An Investigation Into the Development of Professionalism Amongst Diagnostic Radiography Students

Whiting, Cheryl (2009). An Investigation Into the Development of Professionalism Amongst Diagnostic Radiography Students. EdD thesis The Open University.

DOI: https://doi.org/10.21954/ou.ro.0000f25f

Abstract

This research explores diagnostic radiography students’ perceptions of professionalism and how they learn and develop their understanding of what it means to be a professional. The research takes place at a time when advances in technology, expansion of roles, demands for public service (Hilton, 2004) and economic productivity (Bloor and Maynard, 2006) generate a multitude of competing professional expectations.
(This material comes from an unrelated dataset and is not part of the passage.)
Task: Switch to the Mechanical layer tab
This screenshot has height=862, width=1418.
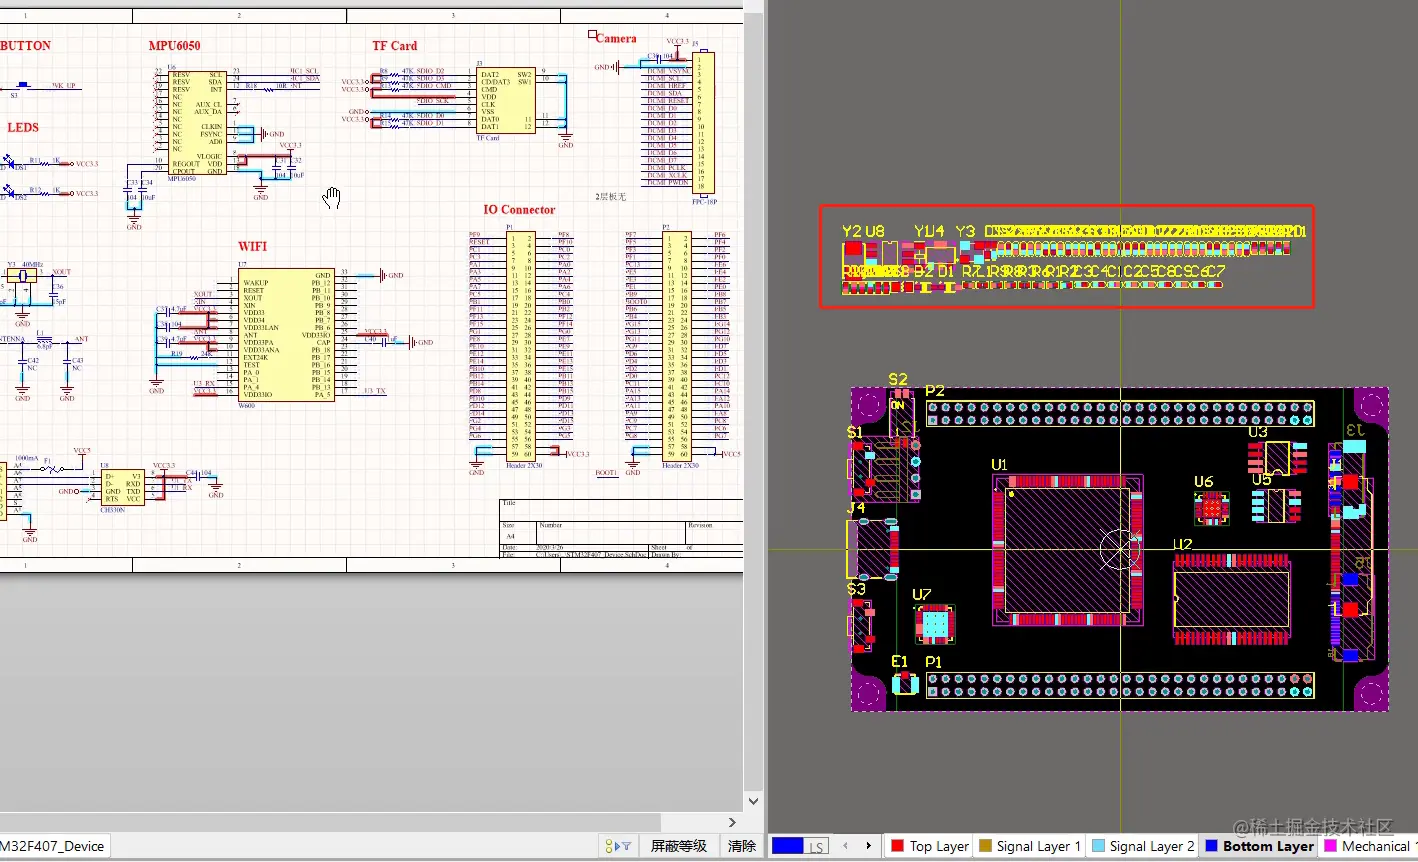Action: coord(1369,846)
BSc. (Hons) Radiography courses rely upon the clinical environment to support the development of professionalism. However, this often undermines professional development, offering its own hidden curriculum that contradicts what is taught within the academic environment (Satterwhite et al, 2000). Subsequently educators are urged to develop evidence based curricula that give attention to the context of practice and the hidden curriculum in order to ensure graduates emerge able to deal with the complexities of practice and espouse to a multidimensional professional ideology.

This longitudinal study adopted a mixed method approach to gather quantitative and qualitative data and sought to establish what one cohort of undergraduate students knew about professionalism and how this came to be learnt as they journeyed through a year long clinical placement. An original Likert style questionnaire was created to assess attitudes towards a range of professional expectations. Over the course of the year, 18 participants completed 3 questionnaires. Although a repeated measure Multi-factorial Analysis of Variance revealed that mean attitude scores were overall positively orientated, a wide range of attitudes existed. No change in the strength of attitude or convergence was observed over time.

Semi - structured interviews with ten participants supported the findings of the questionnaire and illustrated the dynamics of becoming a professional. The study showed how personal frames of reference and factors within the environment interrelated to destabilise progressive professional development by weakening some professional ideals and preserving a narrow professional identity centred on technical competence. A hidden curriculum of speed and efficiency created professionals orientated towards meeting the needs of self and the organisation rather than patients or the profession. It was concluded that professional development fell short of meeting expected requirements. The curriculum and the values and practices embedded within it did not transform personal perspectives of what it means to be a professional radiographer. There was disparity between the intended aims of the curriculum and the outcomes achieved. The findings provided an evidence base for purposeful curriculum revision that sought to attend to the apparent deficits of learning.